[Stored data]

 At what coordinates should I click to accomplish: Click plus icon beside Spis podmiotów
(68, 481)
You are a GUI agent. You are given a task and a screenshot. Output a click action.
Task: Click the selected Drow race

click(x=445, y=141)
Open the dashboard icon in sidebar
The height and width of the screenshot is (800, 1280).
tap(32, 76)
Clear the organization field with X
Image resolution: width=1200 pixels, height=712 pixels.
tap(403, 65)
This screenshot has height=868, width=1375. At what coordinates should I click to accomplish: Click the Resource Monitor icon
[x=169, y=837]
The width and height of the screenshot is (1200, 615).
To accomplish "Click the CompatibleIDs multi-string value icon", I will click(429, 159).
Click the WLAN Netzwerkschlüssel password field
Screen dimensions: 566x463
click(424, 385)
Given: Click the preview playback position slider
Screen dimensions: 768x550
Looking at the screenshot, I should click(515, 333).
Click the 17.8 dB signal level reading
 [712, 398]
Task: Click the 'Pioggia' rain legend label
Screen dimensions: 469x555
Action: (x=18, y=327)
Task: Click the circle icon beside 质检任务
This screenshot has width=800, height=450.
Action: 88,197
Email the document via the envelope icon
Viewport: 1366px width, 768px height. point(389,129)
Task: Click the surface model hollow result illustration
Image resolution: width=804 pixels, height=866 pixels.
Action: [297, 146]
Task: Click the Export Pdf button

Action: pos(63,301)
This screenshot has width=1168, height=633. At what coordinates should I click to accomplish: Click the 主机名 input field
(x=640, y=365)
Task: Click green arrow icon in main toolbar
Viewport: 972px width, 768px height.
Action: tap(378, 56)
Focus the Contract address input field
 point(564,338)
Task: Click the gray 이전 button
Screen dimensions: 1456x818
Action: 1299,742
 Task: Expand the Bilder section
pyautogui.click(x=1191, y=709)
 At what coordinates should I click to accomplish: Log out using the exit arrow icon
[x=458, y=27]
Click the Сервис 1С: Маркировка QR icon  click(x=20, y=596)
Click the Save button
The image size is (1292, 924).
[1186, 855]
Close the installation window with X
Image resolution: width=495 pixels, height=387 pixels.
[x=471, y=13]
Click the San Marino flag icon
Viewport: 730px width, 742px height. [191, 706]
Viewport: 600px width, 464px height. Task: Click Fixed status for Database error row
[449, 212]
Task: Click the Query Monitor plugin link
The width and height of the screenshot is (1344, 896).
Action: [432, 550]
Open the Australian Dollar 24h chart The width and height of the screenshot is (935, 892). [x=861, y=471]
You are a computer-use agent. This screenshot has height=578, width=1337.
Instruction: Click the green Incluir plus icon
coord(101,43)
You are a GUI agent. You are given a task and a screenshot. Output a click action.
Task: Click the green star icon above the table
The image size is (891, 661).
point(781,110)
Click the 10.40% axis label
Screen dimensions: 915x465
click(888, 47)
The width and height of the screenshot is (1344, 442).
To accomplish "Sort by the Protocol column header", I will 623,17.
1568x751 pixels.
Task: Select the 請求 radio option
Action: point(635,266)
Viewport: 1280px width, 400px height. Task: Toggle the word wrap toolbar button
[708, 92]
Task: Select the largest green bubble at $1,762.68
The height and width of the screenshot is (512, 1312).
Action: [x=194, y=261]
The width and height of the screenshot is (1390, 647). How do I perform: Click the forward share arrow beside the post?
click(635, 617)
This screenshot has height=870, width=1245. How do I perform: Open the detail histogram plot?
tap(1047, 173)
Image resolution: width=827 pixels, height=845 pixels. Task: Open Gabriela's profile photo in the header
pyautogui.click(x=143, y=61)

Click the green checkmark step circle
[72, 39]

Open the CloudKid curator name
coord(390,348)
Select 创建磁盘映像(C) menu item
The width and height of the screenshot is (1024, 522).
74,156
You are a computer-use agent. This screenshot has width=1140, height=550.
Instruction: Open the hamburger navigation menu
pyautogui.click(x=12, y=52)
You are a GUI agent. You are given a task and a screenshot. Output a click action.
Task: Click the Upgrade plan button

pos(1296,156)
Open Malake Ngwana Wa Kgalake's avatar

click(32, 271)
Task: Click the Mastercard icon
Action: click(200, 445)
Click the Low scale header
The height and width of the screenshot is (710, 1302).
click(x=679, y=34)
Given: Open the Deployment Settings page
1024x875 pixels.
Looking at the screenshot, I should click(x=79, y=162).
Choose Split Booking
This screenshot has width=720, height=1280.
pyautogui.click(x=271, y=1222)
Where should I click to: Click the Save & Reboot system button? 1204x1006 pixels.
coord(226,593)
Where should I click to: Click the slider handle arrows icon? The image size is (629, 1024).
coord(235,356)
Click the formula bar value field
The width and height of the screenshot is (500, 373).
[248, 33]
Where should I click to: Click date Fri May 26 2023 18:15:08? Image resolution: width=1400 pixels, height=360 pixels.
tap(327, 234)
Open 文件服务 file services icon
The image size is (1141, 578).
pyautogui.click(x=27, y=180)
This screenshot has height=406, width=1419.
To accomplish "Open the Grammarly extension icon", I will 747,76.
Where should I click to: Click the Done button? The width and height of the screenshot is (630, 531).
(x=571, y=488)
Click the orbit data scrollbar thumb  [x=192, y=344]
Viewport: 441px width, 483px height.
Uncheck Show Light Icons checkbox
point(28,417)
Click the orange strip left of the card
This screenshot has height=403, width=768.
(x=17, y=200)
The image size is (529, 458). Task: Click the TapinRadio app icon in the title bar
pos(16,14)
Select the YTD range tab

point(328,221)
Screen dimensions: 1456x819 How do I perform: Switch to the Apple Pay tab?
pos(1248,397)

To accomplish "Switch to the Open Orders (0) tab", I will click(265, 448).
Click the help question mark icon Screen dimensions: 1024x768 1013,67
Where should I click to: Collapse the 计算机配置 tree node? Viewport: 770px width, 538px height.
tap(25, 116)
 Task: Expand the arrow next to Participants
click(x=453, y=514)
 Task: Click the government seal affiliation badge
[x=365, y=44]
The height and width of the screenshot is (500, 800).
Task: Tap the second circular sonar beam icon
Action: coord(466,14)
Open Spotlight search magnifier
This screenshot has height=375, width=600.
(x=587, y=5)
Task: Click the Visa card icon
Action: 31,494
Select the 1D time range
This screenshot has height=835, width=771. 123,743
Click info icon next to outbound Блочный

• **WHAT TO DO**
Repeat the data in full, exactly as supplied.

• **TASK ANSWER**
 At what coordinates should I click to accomplish: Click plus icon beside Spis podmiotów
(68, 481)
You are a GUI agent. You are given a task and a screenshot. Output a click action.
Task: Click the selected Drow race

click(x=445, y=141)
Open the dashboard icon in sidebar
The height and width of the screenshot is (800, 1280).
tap(32, 76)
Clear the organization field with X
Image resolution: width=1200 pixels, height=712 pixels.
tap(403, 65)
This screenshot has height=868, width=1375. At what coordinates should I click to accomplish: Click the Resource Monitor icon
[x=169, y=837]
The width and height of the screenshot is (1200, 615).
To accomplish "Click the CompatibleIDs multi-string value icon", I will click(429, 159).
Click the WLAN Netzwerkschlüssel password field
Screen dimensions: 566x463
click(424, 385)
Given: Click the preview playback position slider
Screen dimensions: 768x550
Looking at the screenshot, I should click(515, 333).
Click the 17.8 dB signal level reading
 [712, 398]
Task: Click the 'Pioggia' rain legend label
Screen dimensions: 469x555
Action: (x=18, y=327)
Task: Click the circle icon beside 质检任务
This screenshot has width=800, height=450.
Action: 88,197
Email the document via the envelope icon
Viewport: 1366px width, 768px height. point(389,129)
Task: Click the surface model hollow result illustration
Image resolution: width=804 pixels, height=866 pixels.
Action: [297, 146]
Task: Click the Export Pdf button

Action: pos(63,301)
This screenshot has width=1168, height=633. At what coordinates should I click to accomplish: Click the 主机名 input field
(x=640, y=365)
Task: Click green arrow icon in main toolbar
Viewport: 972px width, 768px height.
Action: tap(378, 56)
Focus the Contract address input field
 point(564,338)
Task: Click the gray 이전 button
Screen dimensions: 1456x818
Action: 1299,742
 Task: Expand the Bilder section
pyautogui.click(x=1191, y=709)
 At what coordinates should I click to accomplish: Log out using the exit arrow icon
[x=458, y=27]
Click the Сервис 1С: Маркировка QR icon  click(x=20, y=596)
Click the Save button
The image size is (1292, 924).
[1186, 855]
Close the installation window with X
Image resolution: width=495 pixels, height=387 pixels.
[x=471, y=13]
Click the San Marino flag icon
Viewport: 730px width, 742px height. [191, 706]
Viewport: 600px width, 464px height. Task: Click Fixed status for Database error row
[449, 212]
Task: Click the Query Monitor plugin link
The width and height of the screenshot is (1344, 896).
Action: [432, 550]
Open the Australian Dollar 24h chart The width and height of the screenshot is (935, 892). [x=861, y=471]
You are a computer-use agent. This screenshot has height=578, width=1337.
Instruction: Click the green Incluir plus icon
coord(101,43)
You are a GUI agent. You are given a task and a screenshot. Output a click action.
Task: Click the green star icon above the table
The image size is (891, 661).
point(781,110)
Click the 10.40% axis label
Screen dimensions: 915x465
click(888, 47)
The width and height of the screenshot is (1344, 442).
To accomplish "Sort by the Protocol column header", I will 623,17.
1568x751 pixels.
Task: Select the 請求 radio option
Action: point(635,266)
Viewport: 1280px width, 400px height. Task: Toggle the word wrap toolbar button
[708, 92]
Task: Select the largest green bubble at $1,762.68
The height and width of the screenshot is (512, 1312).
Action: [x=194, y=261]
The width and height of the screenshot is (1390, 647). How do I perform: Click the forward share arrow beside the post?
click(635, 617)
This screenshot has height=870, width=1245. How do I perform: Open the detail histogram plot?
tap(1047, 173)
Image resolution: width=827 pixels, height=845 pixels. Task: Open Gabriela's profile photo in the header
pyautogui.click(x=143, y=61)

Click the green checkmark step circle
[72, 39]

Open the CloudKid curator name
coord(390,348)
Select 创建磁盘映像(C) menu item
The width and height of the screenshot is (1024, 522).
74,156
You are a computer-use agent. This screenshot has width=1140, height=550.
Instruction: Open the hamburger navigation menu
pyautogui.click(x=12, y=52)
You are a GUI agent. You are given a task and a screenshot. Output a click action.
Task: Click the Upgrade plan button

pos(1296,156)
Open Malake Ngwana Wa Kgalake's avatar

click(32, 271)
Task: Click the Mastercard icon
Action: click(200, 445)
Click the Low scale header
The height and width of the screenshot is (710, 1302).
click(x=679, y=34)
Given: Open the Deployment Settings page
1024x875 pixels.
Looking at the screenshot, I should click(x=79, y=162).
Choose Split Booking
This screenshot has width=720, height=1280.
pyautogui.click(x=271, y=1222)
Where should I click to: Click the Save & Reboot system button? 1204x1006 pixels.
coord(226,593)
Where should I click to: Click the slider handle arrows icon? The image size is (629, 1024).
coord(235,356)
Click the formula bar value field
The width and height of the screenshot is (500, 373).
[248, 33]
Where should I click to: Click date Fri May 26 2023 18:15:08? Image resolution: width=1400 pixels, height=360 pixels.
tap(327, 234)
Open 文件服务 file services icon
The image size is (1141, 578).
pyautogui.click(x=27, y=180)
This screenshot has height=406, width=1419.
To accomplish "Open the Grammarly extension icon", I will 747,76.
Where should I click to: Click the Done button? The width and height of the screenshot is (630, 531).
(x=571, y=488)
Click the orbit data scrollbar thumb  [x=192, y=344]
Viewport: 441px width, 483px height.
Uncheck Show Light Icons checkbox
point(28,417)
Click the orange strip left of the card
This screenshot has height=403, width=768.
(x=17, y=200)
The image size is (529, 458). Task: Click the TapinRadio app icon in the title bar
pos(16,14)
Select the YTD range tab

point(328,221)
Screen dimensions: 1456x819 How do I perform: Switch to the Apple Pay tab?
pos(1248,397)

To accomplish "Switch to the Open Orders (0) tab", I will click(265, 448).
Click the help question mark icon Screen dimensions: 1024x768 1013,67
Where should I click to: Collapse the 计算机配置 tree node? Viewport: 770px width, 538px height.
tap(25, 116)
 Task: Expand the arrow next to Participants
click(x=453, y=514)
 Task: Click the government seal affiliation badge
[x=365, y=44]
The height and width of the screenshot is (500, 800).
Task: Tap the second circular sonar beam icon
Action: coord(466,14)
Open Spotlight search magnifier
This screenshot has height=375, width=600.
(x=587, y=5)
Task: Click the Visa card icon
Action: 31,494
Select the 1D time range
This screenshot has height=835, width=771. 123,743
Click info icon next to outbound Блочный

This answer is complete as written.